═════ Source records

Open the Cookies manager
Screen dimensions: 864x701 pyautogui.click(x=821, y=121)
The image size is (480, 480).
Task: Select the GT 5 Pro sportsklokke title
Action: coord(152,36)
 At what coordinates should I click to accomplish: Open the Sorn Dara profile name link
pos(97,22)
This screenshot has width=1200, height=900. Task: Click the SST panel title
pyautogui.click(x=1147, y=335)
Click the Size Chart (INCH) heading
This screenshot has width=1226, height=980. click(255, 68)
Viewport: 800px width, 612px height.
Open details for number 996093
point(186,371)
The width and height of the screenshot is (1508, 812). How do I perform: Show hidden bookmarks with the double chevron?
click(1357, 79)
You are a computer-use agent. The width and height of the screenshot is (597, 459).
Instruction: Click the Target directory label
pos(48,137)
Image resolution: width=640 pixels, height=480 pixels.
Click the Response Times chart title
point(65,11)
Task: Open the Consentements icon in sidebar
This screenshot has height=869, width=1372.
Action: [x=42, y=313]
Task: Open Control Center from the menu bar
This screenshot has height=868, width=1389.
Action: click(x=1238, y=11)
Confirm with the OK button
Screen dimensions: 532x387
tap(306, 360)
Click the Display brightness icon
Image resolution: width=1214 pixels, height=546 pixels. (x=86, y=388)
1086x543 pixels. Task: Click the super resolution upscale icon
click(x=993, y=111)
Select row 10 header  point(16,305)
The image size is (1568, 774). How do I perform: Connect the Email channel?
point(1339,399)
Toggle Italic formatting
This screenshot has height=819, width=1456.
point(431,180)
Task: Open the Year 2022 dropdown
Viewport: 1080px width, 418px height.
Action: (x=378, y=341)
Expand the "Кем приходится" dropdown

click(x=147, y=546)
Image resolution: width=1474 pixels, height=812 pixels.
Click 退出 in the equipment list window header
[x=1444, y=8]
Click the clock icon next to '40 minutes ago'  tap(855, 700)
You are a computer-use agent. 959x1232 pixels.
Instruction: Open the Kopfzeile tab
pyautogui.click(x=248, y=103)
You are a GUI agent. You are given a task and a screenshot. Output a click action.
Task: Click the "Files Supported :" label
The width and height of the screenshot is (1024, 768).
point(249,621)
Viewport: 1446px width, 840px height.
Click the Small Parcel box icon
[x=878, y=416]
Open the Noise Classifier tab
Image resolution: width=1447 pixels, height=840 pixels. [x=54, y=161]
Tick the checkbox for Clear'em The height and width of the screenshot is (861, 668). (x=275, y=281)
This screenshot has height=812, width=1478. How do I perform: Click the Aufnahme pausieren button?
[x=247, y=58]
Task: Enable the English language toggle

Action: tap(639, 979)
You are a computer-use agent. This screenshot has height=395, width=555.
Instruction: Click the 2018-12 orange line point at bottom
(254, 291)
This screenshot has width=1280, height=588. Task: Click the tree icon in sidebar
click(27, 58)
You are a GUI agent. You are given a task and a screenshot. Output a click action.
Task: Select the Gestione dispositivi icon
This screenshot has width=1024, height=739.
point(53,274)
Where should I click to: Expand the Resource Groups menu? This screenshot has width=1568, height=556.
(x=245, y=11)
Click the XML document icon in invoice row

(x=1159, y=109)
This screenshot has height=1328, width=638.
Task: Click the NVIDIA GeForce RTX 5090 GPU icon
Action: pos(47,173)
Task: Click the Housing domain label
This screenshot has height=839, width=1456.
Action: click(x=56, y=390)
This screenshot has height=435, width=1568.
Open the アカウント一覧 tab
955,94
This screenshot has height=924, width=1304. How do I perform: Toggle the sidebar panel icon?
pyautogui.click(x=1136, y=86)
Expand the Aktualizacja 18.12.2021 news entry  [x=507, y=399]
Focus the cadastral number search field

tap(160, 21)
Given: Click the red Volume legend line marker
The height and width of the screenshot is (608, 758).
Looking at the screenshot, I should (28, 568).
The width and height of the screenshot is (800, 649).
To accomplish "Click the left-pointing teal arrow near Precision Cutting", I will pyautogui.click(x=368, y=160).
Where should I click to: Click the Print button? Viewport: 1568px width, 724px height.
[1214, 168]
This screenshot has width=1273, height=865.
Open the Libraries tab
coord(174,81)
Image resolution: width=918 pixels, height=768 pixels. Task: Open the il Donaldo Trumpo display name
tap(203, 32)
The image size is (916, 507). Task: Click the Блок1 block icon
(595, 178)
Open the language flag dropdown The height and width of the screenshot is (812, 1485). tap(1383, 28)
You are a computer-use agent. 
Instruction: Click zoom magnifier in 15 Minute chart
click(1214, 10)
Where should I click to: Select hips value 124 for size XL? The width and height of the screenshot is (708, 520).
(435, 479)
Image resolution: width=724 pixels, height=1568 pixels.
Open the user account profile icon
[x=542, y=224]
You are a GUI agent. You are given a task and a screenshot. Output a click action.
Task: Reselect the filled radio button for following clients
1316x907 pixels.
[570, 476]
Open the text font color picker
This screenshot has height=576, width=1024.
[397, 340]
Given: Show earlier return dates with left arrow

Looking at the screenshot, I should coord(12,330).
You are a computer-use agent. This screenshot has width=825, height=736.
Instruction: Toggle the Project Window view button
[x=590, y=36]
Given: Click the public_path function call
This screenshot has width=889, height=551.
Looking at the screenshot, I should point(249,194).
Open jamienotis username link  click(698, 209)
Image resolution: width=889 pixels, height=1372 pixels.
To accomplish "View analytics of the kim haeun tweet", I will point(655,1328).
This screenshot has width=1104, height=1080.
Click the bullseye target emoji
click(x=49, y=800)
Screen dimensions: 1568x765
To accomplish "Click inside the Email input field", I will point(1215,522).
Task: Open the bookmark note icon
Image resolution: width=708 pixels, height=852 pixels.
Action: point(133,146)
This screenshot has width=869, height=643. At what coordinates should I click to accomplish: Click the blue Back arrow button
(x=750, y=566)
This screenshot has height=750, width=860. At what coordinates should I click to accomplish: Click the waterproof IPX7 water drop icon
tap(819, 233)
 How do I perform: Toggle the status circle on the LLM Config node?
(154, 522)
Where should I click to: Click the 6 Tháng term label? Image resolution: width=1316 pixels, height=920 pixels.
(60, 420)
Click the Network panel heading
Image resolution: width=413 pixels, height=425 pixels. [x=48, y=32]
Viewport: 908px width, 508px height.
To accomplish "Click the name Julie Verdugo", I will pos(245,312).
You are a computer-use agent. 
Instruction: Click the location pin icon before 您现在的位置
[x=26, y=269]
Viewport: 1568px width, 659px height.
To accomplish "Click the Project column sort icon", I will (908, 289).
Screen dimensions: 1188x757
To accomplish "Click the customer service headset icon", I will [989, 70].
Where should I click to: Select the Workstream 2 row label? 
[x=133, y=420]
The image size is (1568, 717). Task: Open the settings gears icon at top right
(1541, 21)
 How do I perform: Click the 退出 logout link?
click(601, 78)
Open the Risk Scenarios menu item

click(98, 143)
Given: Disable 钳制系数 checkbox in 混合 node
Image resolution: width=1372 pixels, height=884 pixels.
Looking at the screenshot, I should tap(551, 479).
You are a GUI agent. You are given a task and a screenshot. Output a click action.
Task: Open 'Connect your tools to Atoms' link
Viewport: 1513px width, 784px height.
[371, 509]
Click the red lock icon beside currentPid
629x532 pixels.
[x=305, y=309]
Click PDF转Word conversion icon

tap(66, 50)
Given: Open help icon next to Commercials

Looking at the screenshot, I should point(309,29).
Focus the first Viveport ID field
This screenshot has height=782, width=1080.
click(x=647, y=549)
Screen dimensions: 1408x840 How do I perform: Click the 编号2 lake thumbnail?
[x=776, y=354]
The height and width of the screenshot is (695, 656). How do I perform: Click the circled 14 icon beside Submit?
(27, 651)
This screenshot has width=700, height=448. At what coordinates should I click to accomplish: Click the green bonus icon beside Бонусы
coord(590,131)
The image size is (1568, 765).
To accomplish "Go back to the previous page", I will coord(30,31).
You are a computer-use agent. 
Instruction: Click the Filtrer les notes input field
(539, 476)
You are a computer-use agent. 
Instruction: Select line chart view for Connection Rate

══════════

_Given exercise_: Please rewrite everything in the listing from the line containing "This screenshot has width=1273, height=865." down to the line containing "click(1214, 10)", replacing "Libraries" with "Plugins" and leaving everything else unchanged.

_Finished answer_:
This screenshot has width=1273, height=865.
Open the Plugins tab
coord(174,81)
Image resolution: width=918 pixels, height=768 pixels. Task: Open the il Donaldo Trumpo display name
tap(203, 32)
The image size is (916, 507). Task: Click the Блок1 block icon
(595, 178)
Open the language flag dropdown The height and width of the screenshot is (812, 1485). tap(1383, 28)
You are a computer-use agent. 
Instruction: Click zoom magnifier in 15 Minute chart
click(1214, 10)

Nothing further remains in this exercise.